Welcome to the Bunnings Workshop community @JessMiller15. It's fantastic to have you join us and many thanks for sharing your project.
It's great to see you've received a helpful response from @NickiM.
Could we start with what you would like to achieve from the renovation as it might give us a better idea of what to suggest? Are you looking for more bench space and/or cabinet space and will you be using over-head cabinetry? Is the idea to have one large galley kitchen? If so, where do you plan to eat? If you are running cabinetry into the dining area, is there room then for a table setting?
Perhaps you might like to upload some images of the spaces. Now would also be a great time to confirm that the kitchen and dining wall is not load-bearing and can be removed.
We look forward to following along with your project and offering assistance.
It's great to have you join us @NickiM and many thanks for joining the conversation.
It sounds like you have some fantastic renovation experience, and I trust our members will appreciate you sharing.
We look forward to hearing about the projects around your house and garden, and we'd encourage you to let us know if you ever need assistance or would like to share them with us. I'm sure you'll find loads of inspiration within the community as our creative members contribute their projects here all the time.
Thanks Nicki! Which wall did you consider to be the back wall (just trying to orientate myself). I like the idea of an island bench but I'm just worried it would feel too closed in on either end as it's quite a narrow space.
Thanks Mitchell. With regards to what we are trying to achieve, it's definitely about more space and functionality. The current kitchen is so difficult to work in as there is not enough bench space and you can't have more than one person in the kitchen at once or it becomes impossibly crowded (plus I've usually got at least one, if not two dogs underfoot!).
We are aiming to rent it out for a while after the renovation so we would like a design that improves the functionality and space, whilst still having mass appeal in a renter's market.
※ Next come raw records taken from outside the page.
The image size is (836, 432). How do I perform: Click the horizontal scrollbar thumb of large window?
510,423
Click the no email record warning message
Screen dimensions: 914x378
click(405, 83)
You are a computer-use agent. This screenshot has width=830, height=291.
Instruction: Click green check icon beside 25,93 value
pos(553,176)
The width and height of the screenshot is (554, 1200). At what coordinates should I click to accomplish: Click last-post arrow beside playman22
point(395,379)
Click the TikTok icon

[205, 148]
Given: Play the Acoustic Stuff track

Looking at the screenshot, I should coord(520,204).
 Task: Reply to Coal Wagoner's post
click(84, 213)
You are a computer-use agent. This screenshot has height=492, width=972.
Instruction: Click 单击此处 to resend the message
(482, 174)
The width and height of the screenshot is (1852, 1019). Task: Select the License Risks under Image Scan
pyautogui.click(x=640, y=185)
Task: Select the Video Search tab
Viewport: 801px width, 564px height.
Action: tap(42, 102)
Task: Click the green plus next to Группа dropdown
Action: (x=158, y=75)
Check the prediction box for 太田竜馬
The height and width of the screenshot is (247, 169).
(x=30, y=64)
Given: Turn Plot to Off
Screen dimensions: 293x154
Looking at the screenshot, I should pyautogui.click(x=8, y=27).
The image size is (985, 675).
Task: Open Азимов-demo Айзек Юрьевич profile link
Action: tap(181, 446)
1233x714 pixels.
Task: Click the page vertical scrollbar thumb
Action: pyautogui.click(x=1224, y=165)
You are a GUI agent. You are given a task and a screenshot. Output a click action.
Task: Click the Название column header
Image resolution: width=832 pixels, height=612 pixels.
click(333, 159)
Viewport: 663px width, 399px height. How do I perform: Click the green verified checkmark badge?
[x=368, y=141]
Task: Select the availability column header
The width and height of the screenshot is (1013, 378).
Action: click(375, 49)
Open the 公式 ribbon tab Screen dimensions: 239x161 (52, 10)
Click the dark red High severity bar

I'm not wedded to the idea of a galley kitchen, but that just seemed to be what we would be able to manage in the space, given the awkward location of windows. The living space has room to include a dining table, which is how we have it structured now but I have always been a fan of having a nice big island bench with seating, if it is possible without sacrificing the openness of the kitchen too much.
I've included a photo of the full house floor plan just to give an idea of where the kitchen sits in the complete house layout. Our main backyard area is along the long side of the house, inside the arm of the L shape. The two large windows along the side of the dining and lounge areas face a raised garden bed and fence so aren't really a direct route to the backyard and I am hesitant to incorporate any doors from the kitchen into the backyard as this seems like it would increase unnecessary foot traffic in the kitchen and make it a thoroughfare, which seems a bit impractical. My dad will be doing the construction work and has confirmed that the dining/kitchen wall is not load bearing.
When you say the living space has room for a dining table, would that be the room marked family? I think the galley kitchen will be your best option, but I'm also stumped on utilising the back section in front of the full-length windows.
Let me mention the amazing @redracer01 to see if he has any ideas.
Running kitchen cabinetry across full length windows is not unheard of. The basics for kitchens running across full length windows is that the back of the cabinets exposed to the outside window must be dressed or finished. In this way you will not see the unfinished or raw side of the cabinet facing the window. The gap between the window and your bench top can be filled in with the bench top being cut to fit in to the window cavity which I have drawn as an example. The same principle can be applied to the end run of the kitchen on the second window. As long as it has a finishing panel on it, it will look correct from the outside. By making sure that none of the cabinets exposed or raw edges are on display, people passing by will simply think that it is a desk or a panel for a dresser that is pushed to the window. This will then alleviate you from having to spend more money for the retro fitting of the window.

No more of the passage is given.